’I am taking nobody’s part. You wrong
your wife, and you especially wrong Miss Rowley.’
‘If you please, Stanbury, we will say nothing
more about it.’ This Trevelyan said holding
the door of the room half open in his hand, so that
the other was obliged to pass out through it.
‘Good evening,’ said Stanbury, with much
anger.
‘Good evening,’ said Trevelyan, with an
assumption of indifference.
Stanbury went away in absolute wrath, though the trouble
which he had had in the interview was much less than
he had anticipated, and the result quite as favourable.
He had known that no good would come of his visit.
And yet he was now full of anger against Trevelyan,
and had become a partisan in the matter which was exactly
that which he had resolutely determined that he would
not become. ’I believe that no woman on
earth could live with him,’ he said to himself
as he walked away. ’It was always the same
with him—a desire for mastery, which he
did not know how to use when he had obtained it.
If it were Nora, instead of the other sister, he would
break her sweet heart within a month.’
Trevelyan dined at his club, and hardly spoke a word
to any one during the evening.
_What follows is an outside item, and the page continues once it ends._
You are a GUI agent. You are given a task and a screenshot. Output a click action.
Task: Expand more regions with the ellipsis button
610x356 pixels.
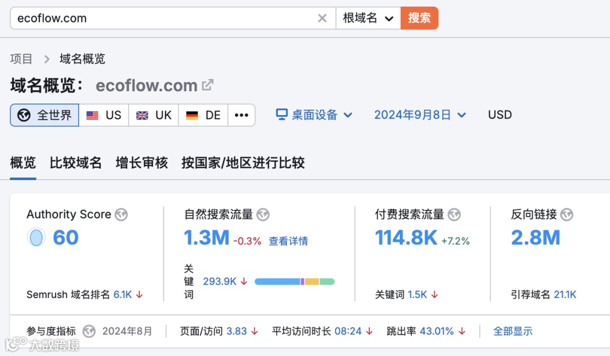241,115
At about eleven
he started to walk home, but went by no means straight
thither, taking a long turn through St. James’s
Park, and by Pimlico. It was necessary that he
should make up his mind as to what he would do.
He had sternly refused the interference of a friend,
and he must be prepared to act on his own responsibility.
He knew well that he could not begin again with his
wife on the next day as though nothing had happened.
Stanbury’s visit to him, if it had done nothing
else, had made this impossible. He determined
that he would not go to her room to-night, but would
see her as early as possible in the morning and would
then talk to her with all the wisdom of which he was
master.
How many husbands have come to the same resolution;
and how few of them have found the words of wisdom
to be efficacious!
HARD WORDS
It is to be feared that men in general do not regret
as they should do any temporary ill-feeling, or irritating
jealousy between husbands and wives, of which they
themselves have been the cause. The author is
not speaking now of actual love-makings, of intrigues
and devilish villany, either perpetrated or imagined;
but rather of those passing gusts of short-lived and
unfounded suspicion to which, as to other accidents,
very well-regulated families may occasionally be liable.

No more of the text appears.